Wed | Jan 19, 2022

Devon Pen Postal Agency keeping pace

Published:Tuesday | April 23, 2019 | 12:00 AMChristopher Serju/Gleaner Writer
Gladstone Terrill collecting his mail last Wednesday at the Devon Pen Postal Agency in St Mary, one of the few postal agencies which remain open in the parish.
Postmistress Velma Shaw (inside) check her records as Gladstone Terrill checks for his mail last Wednesday at the Devon Pen Postal Agency in St Mary.

Information and communications technologies (ICT) have largely dealt a death blow to a number of post offices across the island as the local postal service struggles to remain feasible. However, in Devon Pen, along the Junction main road in St Mary, the postal agency continues to be the mainstay of community life.

Postmistress Velma Shaw, who is on duty Monday, Wednesday and Friday each week, explained that while the facility at Scotts Hall has been closed, neighbouring communities of Brandon Hill and Broadgate continue to enjoy the services of their own postal agencies.

The Gleaner team was just in time last Wednesday afternoon to catch up with Gladstone Terrill as he collected two pieces of mail – utility bills. However, he explained that the socialisation bonus his postal ventures bring whenever he meets relatives along the way is something he relishes.

“When me come out and happen to buck them up, we make much of each other,” he said.

Shaw, who has been the postmistress for “long time, over 20 years”, knows all clients by name and face, but, she says, “sometimes ‘strange face’ come and ask for letters”.

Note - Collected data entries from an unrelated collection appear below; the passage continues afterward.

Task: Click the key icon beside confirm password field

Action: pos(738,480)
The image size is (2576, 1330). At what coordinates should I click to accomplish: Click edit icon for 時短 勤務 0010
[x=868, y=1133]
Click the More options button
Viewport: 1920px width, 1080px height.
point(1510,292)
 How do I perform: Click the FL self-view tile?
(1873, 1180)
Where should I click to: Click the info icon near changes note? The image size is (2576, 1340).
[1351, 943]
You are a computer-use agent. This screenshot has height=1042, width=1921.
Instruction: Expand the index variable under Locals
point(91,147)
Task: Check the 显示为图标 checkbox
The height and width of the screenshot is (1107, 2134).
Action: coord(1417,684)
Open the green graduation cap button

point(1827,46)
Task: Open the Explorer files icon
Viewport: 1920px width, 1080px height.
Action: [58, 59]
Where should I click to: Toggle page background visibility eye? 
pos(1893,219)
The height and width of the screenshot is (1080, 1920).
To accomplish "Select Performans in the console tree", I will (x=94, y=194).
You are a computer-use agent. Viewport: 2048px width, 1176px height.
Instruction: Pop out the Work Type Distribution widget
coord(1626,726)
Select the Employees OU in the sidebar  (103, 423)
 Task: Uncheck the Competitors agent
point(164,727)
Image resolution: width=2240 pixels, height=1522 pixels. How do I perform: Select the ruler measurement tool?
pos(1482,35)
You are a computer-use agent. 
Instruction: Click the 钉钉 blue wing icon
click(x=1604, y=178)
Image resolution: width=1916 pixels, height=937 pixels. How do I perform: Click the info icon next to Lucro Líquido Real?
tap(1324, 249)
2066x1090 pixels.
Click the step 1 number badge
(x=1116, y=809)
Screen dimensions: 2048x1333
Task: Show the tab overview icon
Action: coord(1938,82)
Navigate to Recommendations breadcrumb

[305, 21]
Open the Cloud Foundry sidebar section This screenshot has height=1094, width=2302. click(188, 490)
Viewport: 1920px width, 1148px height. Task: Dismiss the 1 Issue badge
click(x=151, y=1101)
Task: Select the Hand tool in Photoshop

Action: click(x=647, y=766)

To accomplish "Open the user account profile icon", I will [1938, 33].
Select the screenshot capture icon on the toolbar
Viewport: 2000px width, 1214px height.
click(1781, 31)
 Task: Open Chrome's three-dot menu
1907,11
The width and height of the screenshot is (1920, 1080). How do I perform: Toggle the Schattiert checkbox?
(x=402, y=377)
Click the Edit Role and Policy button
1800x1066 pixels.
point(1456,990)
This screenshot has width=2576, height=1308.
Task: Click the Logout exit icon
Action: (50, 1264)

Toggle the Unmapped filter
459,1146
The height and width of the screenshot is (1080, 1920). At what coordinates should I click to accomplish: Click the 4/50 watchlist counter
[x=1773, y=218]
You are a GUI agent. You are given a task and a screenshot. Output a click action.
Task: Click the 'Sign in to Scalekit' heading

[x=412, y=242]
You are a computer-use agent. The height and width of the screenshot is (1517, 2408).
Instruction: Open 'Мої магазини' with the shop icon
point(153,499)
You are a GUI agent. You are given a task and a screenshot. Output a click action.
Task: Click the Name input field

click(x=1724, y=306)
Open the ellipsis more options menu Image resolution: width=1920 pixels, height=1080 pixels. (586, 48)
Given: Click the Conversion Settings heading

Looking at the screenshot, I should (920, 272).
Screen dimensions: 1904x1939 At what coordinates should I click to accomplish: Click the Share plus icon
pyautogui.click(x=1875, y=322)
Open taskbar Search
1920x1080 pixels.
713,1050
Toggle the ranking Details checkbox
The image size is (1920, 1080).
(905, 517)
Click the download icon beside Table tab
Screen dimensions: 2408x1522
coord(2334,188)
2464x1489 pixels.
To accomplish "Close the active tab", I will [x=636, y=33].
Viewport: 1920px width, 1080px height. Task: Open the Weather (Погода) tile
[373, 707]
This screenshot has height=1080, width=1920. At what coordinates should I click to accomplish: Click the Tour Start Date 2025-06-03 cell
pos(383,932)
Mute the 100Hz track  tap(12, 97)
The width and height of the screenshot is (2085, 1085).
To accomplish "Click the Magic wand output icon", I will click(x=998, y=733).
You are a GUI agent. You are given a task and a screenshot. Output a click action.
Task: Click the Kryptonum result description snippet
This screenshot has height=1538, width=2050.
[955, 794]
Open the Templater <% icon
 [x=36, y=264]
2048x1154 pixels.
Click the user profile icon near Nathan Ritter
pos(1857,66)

Shaw lives “not so far” away and her busiest days are when cheques for the Programme of Advancement Through Health and Education are due as nowadays, people aren’t using traditional mail services that much. Still, sometimes residents turn up to post as many a five letters per day.


As more Jamaicans gained access to electronic mail platforms and private mail delivery services, the country’s overall mail volume declined by 26 per cent between 2012-13 and 2016-17. This was part of the findings of an audit done by the Auditor General’s Department, which last year advised that the Postal Corporation of Jamaica, established in 2000 to lead the modernisation and commercialisation of the public postal service, had failed to make any meaningful breakthrough in carrying out its mandate 18 years later.

Auditor General Pamela Monroe Ellis also drew attention to the snail’s pace at which the technology ministry was moving in finalising the Postal Service Bill for Parliament’s consideration and approval. The bill is also intended to create a new statutory corporation, Jamaica Post, and the regulation of the postal service in Jamaica.

“The new Postal Service Act will seek to establish an independent regulator. However, MSET (Ministry of Science, Energy and Technology) has not completed the Postal Service Bill since July 16, 2007, despite setting several targeted completion dates.”

At that time, it was determined that the postal service sector was unregulated, with more than 24 commercial entities and contractors offering mail-delivery services, and some postal access points continue to operate uneconomically due to little or no mail activity.